### WHAT YOU NEED TO DO
Each entry is to be retyped exactly as it appears, and each image is to be dropped.

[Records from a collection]
- - - - - - -

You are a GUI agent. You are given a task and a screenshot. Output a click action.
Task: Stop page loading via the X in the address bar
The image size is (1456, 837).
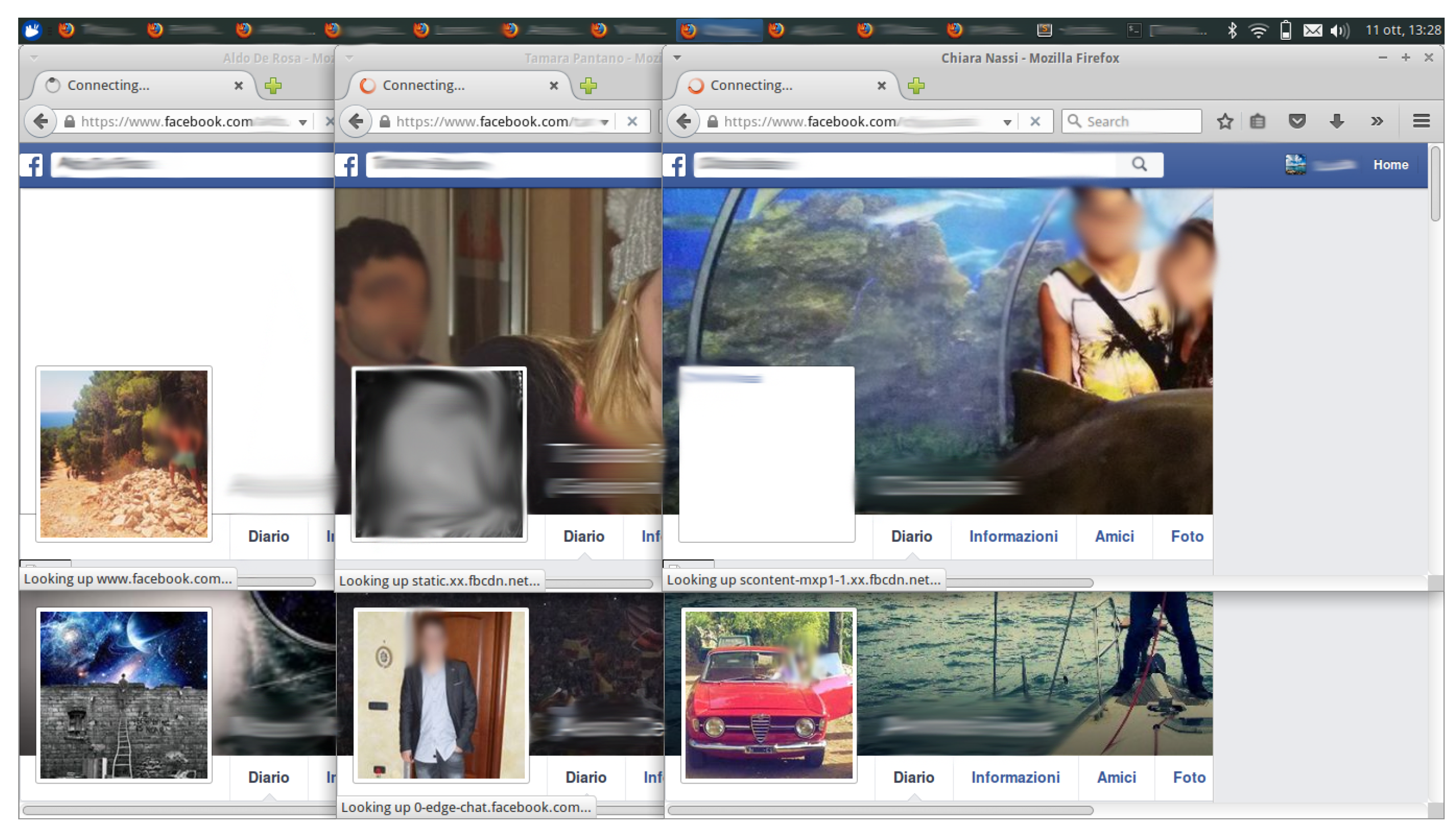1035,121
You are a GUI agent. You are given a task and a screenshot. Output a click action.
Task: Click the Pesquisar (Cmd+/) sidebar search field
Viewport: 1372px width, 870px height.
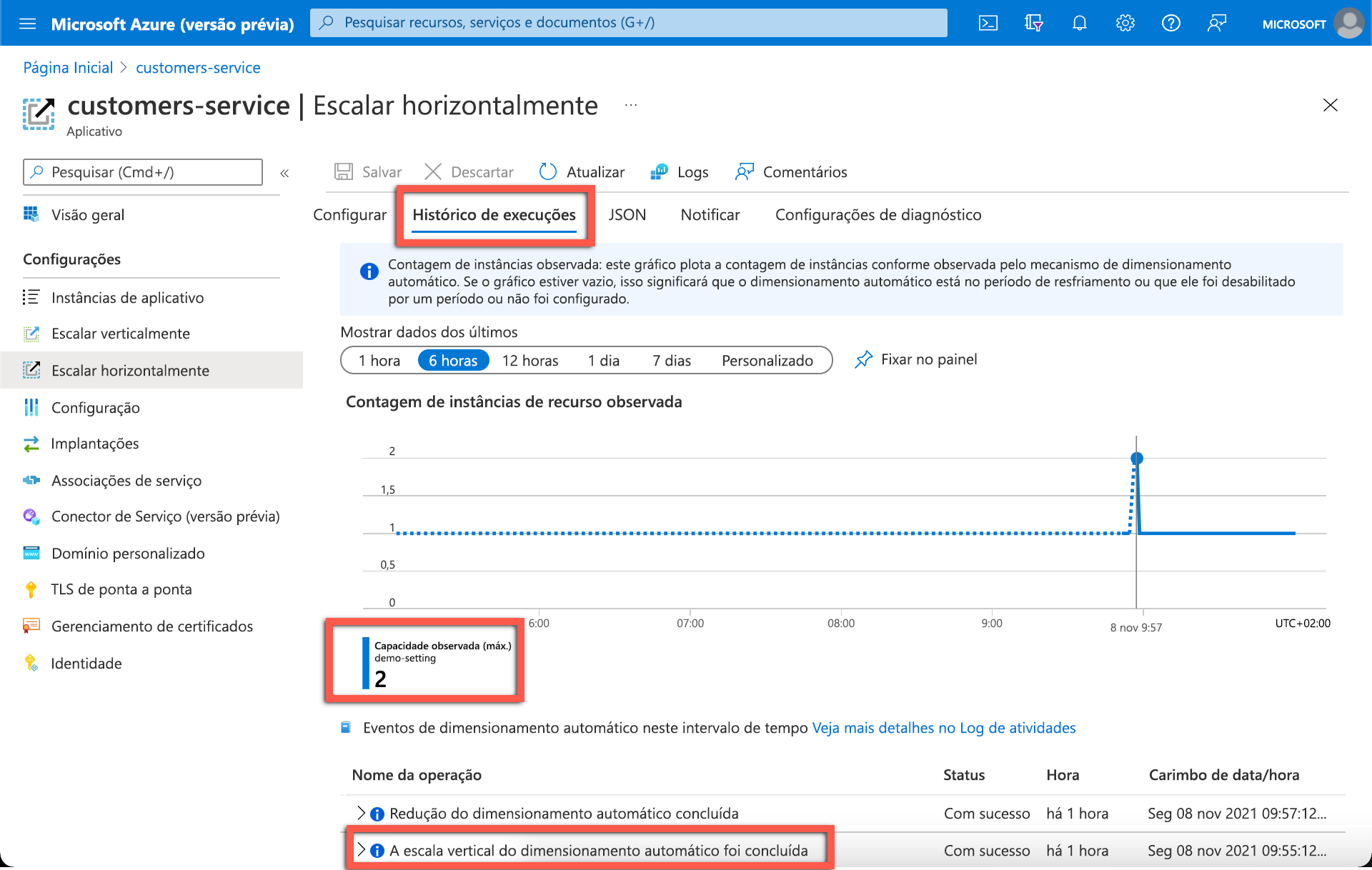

- - - - - - -

### SOLUTION TO THIS PROBLEM
You are a GUI agent. You are given a task and a screenshot. Output a click action.
Task: Stop page loading via the X in the address bar
The image size is (1456, 837).
1035,121
You are a GUI agent. You are given a task and a screenshot. Output a click action.
Task: Click the Pesquisar (Cmd+/) sidebar search field
Viewport: 1372px width, 870px height.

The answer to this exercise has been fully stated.